De acordo com  o art. 209 da Constituição Federal, o ensino é livre à iniciativa privada, desde que sejam  cumpridas  as normas gerais da educação nacional e haja autorização de funcionamento  e avaliação de qualidade pelo poder público. O art. 7º, III, da lei de Diretrizes e Bases da Educação Nacional, acrescenta uma terceira condição: a da capacidade de autofinanciamento.

A regulamentação das mensalidades (anuidades) escolares já esteve afeta às chamadas Comissões de Encargos Educacionais dos Conselhos (Federal e Estaduais) de Educação. A partir do momento em que  os estabelecimentos de ensino passaram a ser tratados como prestadores de serviço,  a questão das mensalidades (anuidades) escolares passou a ser disciplinada em lei. Hoje, trata-se de assunto que é resolvida no âmbito da legislação de proteção e defesa do consumidor e de defesa da ordem econômica.

Com todo o respeito pela reta intenção do Autor, discordamos totalmente da idéia de fazer uma lei só porque existem abusos. Cremos que as práticas  abusivas, presentes e futuras, inclusive a subremuneração dos professores e o aumento arbitrário dos lucros, são combatidos com maior eficácia mediante a denúncia ao órgão fiscalizador competente, no caso o Ministério da Justiça, com base no Código de Proteção e Defesa do Consumidor e na Lei de Prevenção e Repressão às Infrações contra a Ordem Econômica. Além disso, por maior que tenha sido nosso esforço, não conseguimos entender  que cálculos fizeram  o Autor concluir que, precisamente, 10% do valor da mensalidade  é  um  mínimo justo, e não, por exemplo, 9%, ou 15%.

Do ponto de vista operacional, a medida ora proposta também não parece boa. Em primeiro lugar, porque a fixação de um  mínimo legal para o salário-aula base fará com que, de imediato,  muitas escolas passarão  a cumprir a lei, passarão a  pagar exatamente aquele  valor - o que é ruim para todos aqueles  que atualmente recebem acima disso.

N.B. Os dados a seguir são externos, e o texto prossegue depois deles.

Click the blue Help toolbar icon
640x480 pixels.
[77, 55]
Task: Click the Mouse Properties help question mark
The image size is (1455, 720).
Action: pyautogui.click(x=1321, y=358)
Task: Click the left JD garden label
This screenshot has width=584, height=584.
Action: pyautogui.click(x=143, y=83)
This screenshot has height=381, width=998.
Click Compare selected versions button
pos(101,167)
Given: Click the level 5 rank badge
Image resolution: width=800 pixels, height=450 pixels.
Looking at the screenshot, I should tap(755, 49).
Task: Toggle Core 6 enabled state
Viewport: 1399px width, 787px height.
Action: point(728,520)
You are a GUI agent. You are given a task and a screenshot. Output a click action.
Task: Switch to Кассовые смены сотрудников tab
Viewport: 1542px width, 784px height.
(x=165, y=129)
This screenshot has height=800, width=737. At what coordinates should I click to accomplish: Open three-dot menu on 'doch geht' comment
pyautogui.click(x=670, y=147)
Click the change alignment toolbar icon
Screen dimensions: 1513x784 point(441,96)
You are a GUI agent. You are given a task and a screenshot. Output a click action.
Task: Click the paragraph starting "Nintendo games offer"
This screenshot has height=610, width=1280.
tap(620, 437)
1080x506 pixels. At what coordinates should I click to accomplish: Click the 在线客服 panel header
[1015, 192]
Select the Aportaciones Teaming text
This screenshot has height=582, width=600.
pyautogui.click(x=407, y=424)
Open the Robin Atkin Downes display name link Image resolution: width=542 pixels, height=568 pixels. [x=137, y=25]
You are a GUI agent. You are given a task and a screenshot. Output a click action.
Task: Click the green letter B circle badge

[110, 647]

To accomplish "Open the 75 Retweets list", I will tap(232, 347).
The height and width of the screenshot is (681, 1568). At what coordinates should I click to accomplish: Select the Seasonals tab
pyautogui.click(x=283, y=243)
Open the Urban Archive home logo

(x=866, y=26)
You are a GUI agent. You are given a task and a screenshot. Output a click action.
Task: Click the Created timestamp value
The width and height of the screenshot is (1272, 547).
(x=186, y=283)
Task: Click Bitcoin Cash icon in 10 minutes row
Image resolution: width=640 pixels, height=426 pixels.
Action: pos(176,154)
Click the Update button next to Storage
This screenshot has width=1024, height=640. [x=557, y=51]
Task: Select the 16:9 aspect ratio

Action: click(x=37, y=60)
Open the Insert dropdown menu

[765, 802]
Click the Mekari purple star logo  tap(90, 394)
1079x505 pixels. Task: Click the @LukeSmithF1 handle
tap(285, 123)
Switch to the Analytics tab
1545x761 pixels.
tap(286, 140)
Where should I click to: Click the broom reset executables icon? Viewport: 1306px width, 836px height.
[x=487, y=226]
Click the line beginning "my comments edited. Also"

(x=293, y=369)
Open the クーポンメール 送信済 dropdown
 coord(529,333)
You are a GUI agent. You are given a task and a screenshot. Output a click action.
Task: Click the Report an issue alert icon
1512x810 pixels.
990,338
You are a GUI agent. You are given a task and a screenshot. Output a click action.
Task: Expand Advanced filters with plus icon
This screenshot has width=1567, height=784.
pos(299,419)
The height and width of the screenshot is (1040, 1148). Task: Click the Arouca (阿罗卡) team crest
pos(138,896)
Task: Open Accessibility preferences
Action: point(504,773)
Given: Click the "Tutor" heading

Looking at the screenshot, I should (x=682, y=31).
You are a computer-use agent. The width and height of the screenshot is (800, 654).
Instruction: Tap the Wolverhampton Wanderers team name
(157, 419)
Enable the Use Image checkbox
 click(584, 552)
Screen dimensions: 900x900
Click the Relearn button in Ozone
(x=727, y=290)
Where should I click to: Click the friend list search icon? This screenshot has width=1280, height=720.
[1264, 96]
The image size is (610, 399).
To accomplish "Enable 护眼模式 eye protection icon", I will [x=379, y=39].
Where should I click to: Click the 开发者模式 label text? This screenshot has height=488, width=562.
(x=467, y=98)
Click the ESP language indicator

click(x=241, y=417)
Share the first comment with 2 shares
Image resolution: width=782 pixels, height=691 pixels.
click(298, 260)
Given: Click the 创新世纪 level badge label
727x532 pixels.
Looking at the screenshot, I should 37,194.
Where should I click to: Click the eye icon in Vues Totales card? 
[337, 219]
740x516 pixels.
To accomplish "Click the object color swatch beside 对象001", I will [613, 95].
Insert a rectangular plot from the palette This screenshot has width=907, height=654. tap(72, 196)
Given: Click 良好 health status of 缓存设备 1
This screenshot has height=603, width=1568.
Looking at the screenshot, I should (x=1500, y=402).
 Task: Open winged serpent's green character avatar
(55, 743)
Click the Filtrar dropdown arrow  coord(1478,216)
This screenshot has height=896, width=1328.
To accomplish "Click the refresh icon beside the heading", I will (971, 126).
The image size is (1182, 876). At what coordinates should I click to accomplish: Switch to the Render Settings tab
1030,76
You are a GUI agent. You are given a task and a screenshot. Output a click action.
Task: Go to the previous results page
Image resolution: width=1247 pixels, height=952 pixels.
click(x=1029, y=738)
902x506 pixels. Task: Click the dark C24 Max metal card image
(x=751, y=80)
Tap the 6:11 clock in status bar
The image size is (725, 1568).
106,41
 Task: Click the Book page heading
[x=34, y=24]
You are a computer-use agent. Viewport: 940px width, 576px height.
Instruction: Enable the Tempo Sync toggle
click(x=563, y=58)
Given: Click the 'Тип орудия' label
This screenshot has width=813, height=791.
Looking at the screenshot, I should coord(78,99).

Em segundo lugar,   à vista da enorme variedade de mensalidade (anuidades)  cobradas pelos estabelecimentos de ensino, a norma proposta causará uma indesejável corrida dos professores  para aquelas escolas que, por cobrar mais,  terão de pagar melhor.

Na realidade, dependendo do ângulo de visão, a ingerência do Estado na questão da remuneração dos professores da rede privada tanto pode configurar desnecessário paternalismo, como revelar a necessidade de fortalecimento do sistema  de organização dos professores. Neste caso,  a medida que se impõe é fortalecer a  categoria, para que, na negociação dos acordos coletivos de trabalho,  tenha condições de impor maior equilíbrio entre suas justas reivindicações e os interesses dos empregadores.

Encontra-se anexada ao projeto de Lei ora sob exame  cópia da  Portaria  Ministerial nº 204,   de 1945, que “fixa os critérios para a determinação da condigna remuneração devida aos professores dos estabelecimentos particulares de ensino”. Esse documento considera que “a maior ou menor amplitude da condigna remuneração dos professores de um estabelecimento de ensino é assunto de livre entendimento entre aqueles e este, dependendo sua fixação de múltiplas circunstâncias de natureza econômica e social”. Concordamos plenamente com tal critério,  desde que o entendimento seja feita  entre Sindicatos (dos Professores e  dos Estabelecimentos de Ensino). É o que já acontece.

Pelo exposto,  somos pela rejeição do PL nº 2.682, de 2000.

É o voto.

 

Sala da Comissão, em          de                         de 2001.